* [TASK STATEMENT] All entries are to be retyped without alteration.

Entries taken from a collection:
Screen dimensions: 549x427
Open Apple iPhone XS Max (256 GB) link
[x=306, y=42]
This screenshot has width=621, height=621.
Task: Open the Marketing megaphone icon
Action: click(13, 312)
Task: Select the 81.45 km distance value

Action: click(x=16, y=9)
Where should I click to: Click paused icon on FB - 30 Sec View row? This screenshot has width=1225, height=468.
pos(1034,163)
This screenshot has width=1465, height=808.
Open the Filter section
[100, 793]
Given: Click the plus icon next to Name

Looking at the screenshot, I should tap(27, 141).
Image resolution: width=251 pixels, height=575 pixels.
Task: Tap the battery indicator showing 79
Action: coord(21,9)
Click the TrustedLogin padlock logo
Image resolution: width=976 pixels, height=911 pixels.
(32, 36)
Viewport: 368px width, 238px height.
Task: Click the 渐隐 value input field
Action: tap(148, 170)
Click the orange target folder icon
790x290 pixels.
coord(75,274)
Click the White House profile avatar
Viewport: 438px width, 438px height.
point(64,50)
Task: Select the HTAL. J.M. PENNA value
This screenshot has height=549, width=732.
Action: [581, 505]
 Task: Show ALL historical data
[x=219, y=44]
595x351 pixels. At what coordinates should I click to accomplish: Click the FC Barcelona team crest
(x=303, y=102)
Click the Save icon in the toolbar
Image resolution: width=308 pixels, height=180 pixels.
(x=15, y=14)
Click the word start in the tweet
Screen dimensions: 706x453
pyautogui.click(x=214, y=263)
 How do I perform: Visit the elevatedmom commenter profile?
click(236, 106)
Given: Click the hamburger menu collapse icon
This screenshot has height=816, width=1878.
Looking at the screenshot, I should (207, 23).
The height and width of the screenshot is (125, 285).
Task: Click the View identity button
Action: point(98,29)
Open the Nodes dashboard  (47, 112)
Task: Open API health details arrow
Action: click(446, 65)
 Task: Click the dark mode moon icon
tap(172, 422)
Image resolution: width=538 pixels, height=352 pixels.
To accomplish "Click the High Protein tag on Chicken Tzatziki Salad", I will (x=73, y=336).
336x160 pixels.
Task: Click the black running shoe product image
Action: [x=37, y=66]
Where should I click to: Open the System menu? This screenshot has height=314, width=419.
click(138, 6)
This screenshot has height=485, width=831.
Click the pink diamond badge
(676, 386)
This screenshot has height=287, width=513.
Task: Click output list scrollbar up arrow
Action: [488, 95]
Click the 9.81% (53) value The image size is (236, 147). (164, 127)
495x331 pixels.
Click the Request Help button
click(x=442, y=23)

* [RESPONSE BOX]
Screen dimensions: 549x427
Open Apple iPhone XS Max (256 GB) link
[x=306, y=42]
This screenshot has width=621, height=621.
Task: Open the Marketing megaphone icon
Action: click(13, 312)
Task: Select the 81.45 km distance value

Action: click(x=16, y=9)
Where should I click to: Click paused icon on FB - 30 Sec View row? This screenshot has width=1225, height=468.
pos(1034,163)
This screenshot has width=1465, height=808.
Open the Filter section
[100, 793]
Given: Click the plus icon next to Name

Looking at the screenshot, I should tap(27, 141).
Image resolution: width=251 pixels, height=575 pixels.
Task: Tap the battery indicator showing 79
Action: coord(21,9)
Click the TrustedLogin padlock logo
Image resolution: width=976 pixels, height=911 pixels.
(32, 36)
Viewport: 368px width, 238px height.
Task: Click the 渐隐 value input field
Action: tap(148, 170)
Click the orange target folder icon
790x290 pixels.
coord(75,274)
Click the White House profile avatar
Viewport: 438px width, 438px height.
point(64,50)
Task: Select the HTAL. J.M. PENNA value
This screenshot has height=549, width=732.
Action: [581, 505]
 Task: Show ALL historical data
[x=219, y=44]
595x351 pixels. At what coordinates should I click to accomplish: Click the FC Barcelona team crest
(x=303, y=102)
Click the Save icon in the toolbar
Image resolution: width=308 pixels, height=180 pixels.
(x=15, y=14)
Click the word start in the tweet
Screen dimensions: 706x453
pyautogui.click(x=214, y=263)
 How do I perform: Visit the elevatedmom commenter profile?
click(236, 106)
Given: Click the hamburger menu collapse icon
This screenshot has height=816, width=1878.
Looking at the screenshot, I should (207, 23).
The height and width of the screenshot is (125, 285).
Task: Click the View identity button
Action: point(98,29)
Open the Nodes dashboard  (47, 112)
Task: Open API health details arrow
Action: click(446, 65)
 Task: Click the dark mode moon icon
tap(172, 422)
Image resolution: width=538 pixels, height=352 pixels.
To accomplish "Click the High Protein tag on Chicken Tzatziki Salad", I will (x=73, y=336).
336x160 pixels.
Task: Click the black running shoe product image
Action: [x=37, y=66]
Where should I click to: Open the System menu? This screenshot has height=314, width=419.
click(138, 6)
This screenshot has height=485, width=831.
Click the pink diamond badge
(676, 386)
This screenshot has height=287, width=513.
Task: Click output list scrollbar up arrow
Action: [488, 95]
Click the 9.81% (53) value The image size is (236, 147). (164, 127)
495x331 pixels.
Click the Request Help button
click(x=442, y=23)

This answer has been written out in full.